To show that tanx = sinx / cosx can be written as tan(x + y) = (tanx + tany) / (1 - tanxtany), we need to use the trigonometric identities and properties. Here's how we can break it down step by step:
Step 1: Start with the given equation tanx = sinx / cosx.
Step 2: Express sinx and cosx in terms of tanx using the trigonometric identities.
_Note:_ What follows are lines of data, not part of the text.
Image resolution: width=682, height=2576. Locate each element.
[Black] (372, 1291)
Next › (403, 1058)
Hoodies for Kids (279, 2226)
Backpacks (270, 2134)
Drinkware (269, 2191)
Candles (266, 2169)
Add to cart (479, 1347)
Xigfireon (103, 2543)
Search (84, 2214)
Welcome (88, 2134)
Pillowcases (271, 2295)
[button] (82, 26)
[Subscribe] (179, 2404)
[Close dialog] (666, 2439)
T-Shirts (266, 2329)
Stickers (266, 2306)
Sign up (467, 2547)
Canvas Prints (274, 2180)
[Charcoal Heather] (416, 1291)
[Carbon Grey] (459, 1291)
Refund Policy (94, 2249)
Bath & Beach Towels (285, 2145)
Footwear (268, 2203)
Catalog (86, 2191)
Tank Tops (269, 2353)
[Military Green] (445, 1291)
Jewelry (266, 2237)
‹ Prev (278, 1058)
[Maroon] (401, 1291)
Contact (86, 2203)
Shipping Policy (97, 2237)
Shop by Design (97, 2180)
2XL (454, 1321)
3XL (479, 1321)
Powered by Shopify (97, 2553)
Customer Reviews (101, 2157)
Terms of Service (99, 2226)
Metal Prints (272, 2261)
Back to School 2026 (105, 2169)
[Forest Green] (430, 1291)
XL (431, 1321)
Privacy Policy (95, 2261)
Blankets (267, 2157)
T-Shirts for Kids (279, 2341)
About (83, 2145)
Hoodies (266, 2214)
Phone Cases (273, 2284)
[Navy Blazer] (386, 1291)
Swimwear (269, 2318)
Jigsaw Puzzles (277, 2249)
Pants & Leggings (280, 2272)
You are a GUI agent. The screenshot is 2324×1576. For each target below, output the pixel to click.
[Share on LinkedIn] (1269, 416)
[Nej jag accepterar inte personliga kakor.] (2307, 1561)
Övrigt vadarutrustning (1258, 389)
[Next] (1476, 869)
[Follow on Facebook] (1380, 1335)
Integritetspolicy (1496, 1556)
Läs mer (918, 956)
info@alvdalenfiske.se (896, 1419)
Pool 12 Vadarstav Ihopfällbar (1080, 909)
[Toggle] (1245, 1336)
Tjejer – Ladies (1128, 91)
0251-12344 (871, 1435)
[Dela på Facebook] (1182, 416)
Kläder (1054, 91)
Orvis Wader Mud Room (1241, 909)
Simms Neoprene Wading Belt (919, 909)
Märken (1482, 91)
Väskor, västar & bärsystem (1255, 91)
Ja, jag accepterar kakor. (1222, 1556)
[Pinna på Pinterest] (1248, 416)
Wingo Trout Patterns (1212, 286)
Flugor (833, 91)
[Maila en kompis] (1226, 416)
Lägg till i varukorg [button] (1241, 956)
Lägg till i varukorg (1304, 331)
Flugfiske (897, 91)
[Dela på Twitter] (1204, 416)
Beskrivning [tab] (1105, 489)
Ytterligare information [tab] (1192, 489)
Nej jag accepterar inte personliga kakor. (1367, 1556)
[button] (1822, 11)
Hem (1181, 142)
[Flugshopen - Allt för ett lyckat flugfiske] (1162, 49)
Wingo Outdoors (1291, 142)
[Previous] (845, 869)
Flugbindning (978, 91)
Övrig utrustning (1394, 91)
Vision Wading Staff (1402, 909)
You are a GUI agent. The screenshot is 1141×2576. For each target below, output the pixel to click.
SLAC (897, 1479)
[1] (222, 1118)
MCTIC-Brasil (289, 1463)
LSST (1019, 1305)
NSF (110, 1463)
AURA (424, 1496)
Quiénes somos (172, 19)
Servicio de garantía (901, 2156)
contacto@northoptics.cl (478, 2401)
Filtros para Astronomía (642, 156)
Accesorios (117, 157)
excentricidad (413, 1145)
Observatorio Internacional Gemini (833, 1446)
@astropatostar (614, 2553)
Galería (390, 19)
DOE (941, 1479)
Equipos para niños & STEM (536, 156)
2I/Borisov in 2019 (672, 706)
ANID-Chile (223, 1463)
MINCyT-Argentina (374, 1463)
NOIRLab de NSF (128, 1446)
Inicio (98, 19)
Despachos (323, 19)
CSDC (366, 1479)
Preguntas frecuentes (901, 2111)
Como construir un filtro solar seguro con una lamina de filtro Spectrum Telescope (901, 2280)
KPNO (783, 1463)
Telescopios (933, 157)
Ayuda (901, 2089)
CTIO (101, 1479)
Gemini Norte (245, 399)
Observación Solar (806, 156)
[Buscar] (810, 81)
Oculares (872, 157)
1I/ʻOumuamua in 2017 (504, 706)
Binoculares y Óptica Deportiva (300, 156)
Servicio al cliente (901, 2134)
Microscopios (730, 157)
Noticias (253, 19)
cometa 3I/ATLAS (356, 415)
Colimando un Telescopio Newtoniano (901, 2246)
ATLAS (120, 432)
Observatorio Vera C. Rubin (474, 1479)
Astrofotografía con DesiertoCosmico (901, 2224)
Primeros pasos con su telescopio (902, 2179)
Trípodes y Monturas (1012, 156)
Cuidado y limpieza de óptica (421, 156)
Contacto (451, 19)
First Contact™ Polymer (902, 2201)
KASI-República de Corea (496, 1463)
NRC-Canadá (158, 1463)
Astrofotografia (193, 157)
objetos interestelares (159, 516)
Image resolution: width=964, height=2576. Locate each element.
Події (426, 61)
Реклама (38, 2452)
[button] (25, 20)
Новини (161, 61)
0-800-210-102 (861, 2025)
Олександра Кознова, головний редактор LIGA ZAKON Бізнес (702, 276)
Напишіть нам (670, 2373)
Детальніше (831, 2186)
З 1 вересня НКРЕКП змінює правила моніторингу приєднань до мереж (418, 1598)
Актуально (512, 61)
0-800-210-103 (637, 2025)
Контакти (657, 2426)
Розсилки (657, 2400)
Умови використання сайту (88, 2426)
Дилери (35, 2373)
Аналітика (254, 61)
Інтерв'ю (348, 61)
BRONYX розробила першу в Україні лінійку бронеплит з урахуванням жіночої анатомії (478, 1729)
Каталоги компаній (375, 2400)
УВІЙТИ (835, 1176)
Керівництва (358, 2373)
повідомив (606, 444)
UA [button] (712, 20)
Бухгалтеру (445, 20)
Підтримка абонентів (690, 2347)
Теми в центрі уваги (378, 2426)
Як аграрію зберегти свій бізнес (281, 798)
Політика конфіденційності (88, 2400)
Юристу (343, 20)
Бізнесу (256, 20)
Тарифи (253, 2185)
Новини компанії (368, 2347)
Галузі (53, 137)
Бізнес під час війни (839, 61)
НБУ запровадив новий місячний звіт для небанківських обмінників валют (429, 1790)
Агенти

Recall that sinx = tanx * cosx and cosx = 1 / tanx.
Substituting these values, we get:
tan(x + y) = (tanx * cosy + tany) / (1 - tanx * tan(y + x))
Step 3: Simplify the expression using the distributive property:
tan(x + y) = (tanx * cosy + tany) / (1 - tanxtany)
Note that cosine of the sum of two angles (cos(x + y)) can be expressed as cos(x) * cos(y) - sin(x) * sin(y), which we can rewrite as cosy = cosx * cosy - sinx * siny.
Using this identity, we can further simplify the expression:
tan(x + y) = (tanx * (cosx * cosy - sinx * siny) + tany) / (1 - tanx * tany)
Step 4: Distribute the terms:
tan(x + y) = (tanx * cosx * cosy - tanx * sinx * siny + tany) / (1 - tanx * tany)
Step 5: Rearrange the terms:
tan(x + y) = (tanx * cosx * cosy + tany - tanx * sinx * siny) / (1 - tanx * tany)
Step 6: Rearrange the terms in the numerator:
tan(x + y) = (tanx * cosx * cosy - tanx * sinx * siny + tany) / (1 - tanx * tany)
Step 7: Factor out tanx from the numerator:
tan(x + y) = (tanx * (cosx * cosy - sinx * siny) + tany) / (1 - tanx * tany)
Step 8: Recognize that cosx * cosy - sinx * siny is equal to 1 by the Pythagorean identity: cos^2x + sin^2x = 1. This simplifies the equation to:
tan(x + y) = (tanx + tany) / (1 - tanx * tany)
Therefore, we have shown that tanx = sinx / cosx can be written as tan(x + y) = (tanx + tany) / (1 - tanxtany).